Jacek B. to nieślubny syn Krzysztofa Materny. Satyryk poznał go, gdy miał niemal 70 lat
Krzysztof Materna długo żył w nieświadomości. O tym, że ma nieślubnego syna, dowiedział się dopiero, gdy miał już niemal 70 lat. Jacek zrobił badania DNA, które potwierdziły to, że satyryk jest jego ojcem. Wcześniej była to wielka tajemnica.
Mama nigdy o tym nie mówiła, pewnie z powodów osobistych, wcale jej się nie dziwię. Przyjaciółka mamy, której kiedyś się zwierzyła, natchnęła mnie do tego, żeby pytać
- mówił nam nieślubny syn Krzysztofa Materny. Podczas spotkania ze swoim biologicznym ojcem zapewniał go, że nie ma żadnych roszczeń majątkowych i nie szukał go z "pobudek materialnych". Teraz o Jacku B. znów jest głośno. Tym razem jednak nie powodów obyczajowych, tylko kryminalnych.

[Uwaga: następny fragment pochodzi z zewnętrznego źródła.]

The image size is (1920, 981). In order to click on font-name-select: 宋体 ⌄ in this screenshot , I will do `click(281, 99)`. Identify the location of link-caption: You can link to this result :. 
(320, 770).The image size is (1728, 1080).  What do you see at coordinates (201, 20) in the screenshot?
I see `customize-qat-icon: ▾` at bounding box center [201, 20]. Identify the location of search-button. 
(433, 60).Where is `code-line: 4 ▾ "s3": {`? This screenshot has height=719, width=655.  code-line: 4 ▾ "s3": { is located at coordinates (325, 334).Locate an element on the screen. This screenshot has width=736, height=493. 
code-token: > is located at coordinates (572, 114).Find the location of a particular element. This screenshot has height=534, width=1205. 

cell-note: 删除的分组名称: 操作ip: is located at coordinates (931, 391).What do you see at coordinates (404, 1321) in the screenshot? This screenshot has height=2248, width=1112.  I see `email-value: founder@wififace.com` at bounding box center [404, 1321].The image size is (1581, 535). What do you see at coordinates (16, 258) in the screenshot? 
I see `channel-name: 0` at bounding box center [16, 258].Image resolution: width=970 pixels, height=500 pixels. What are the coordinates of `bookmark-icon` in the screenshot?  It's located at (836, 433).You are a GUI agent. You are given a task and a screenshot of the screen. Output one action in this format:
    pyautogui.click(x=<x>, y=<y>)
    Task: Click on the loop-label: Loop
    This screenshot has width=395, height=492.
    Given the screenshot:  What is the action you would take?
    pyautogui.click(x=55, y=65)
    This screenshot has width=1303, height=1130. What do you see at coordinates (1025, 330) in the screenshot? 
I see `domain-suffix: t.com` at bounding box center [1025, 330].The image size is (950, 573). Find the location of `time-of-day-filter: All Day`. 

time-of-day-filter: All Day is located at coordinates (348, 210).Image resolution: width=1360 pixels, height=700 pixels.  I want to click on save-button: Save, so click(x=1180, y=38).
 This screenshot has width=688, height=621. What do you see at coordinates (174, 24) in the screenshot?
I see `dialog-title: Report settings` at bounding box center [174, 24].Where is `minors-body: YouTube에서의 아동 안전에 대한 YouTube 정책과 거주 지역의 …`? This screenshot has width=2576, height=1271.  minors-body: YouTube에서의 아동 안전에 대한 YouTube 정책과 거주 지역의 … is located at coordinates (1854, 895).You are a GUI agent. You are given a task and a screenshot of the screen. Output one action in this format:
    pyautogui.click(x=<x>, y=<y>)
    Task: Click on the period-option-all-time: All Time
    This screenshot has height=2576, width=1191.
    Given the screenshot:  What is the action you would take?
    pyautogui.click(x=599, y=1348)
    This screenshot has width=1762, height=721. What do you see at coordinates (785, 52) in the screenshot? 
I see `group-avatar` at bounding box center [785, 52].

Mężczyzna został aresztowany z podejrzeniem o "rozbój z użyciem niebezpiecznych narzędzi".
Zobacz naszą galerię pod artykułem:
Co dalej z Jackiem B.? Mężczyzna nadal nie wyszedł na wolność
Co obecnie dzieje się z Jackiem B.? Z informacji "Faktu" wynika, że syn Krzysztofa Materny nadal przebywa w areszcie. Przypomnijmy, że od zatrzymania minął już miesiąc. Mężczyzna miał ubiegać się o wyjście zza krat. Bezskutecznie. O sprawie mówiła dziennikarzom prawniczka Jacka B.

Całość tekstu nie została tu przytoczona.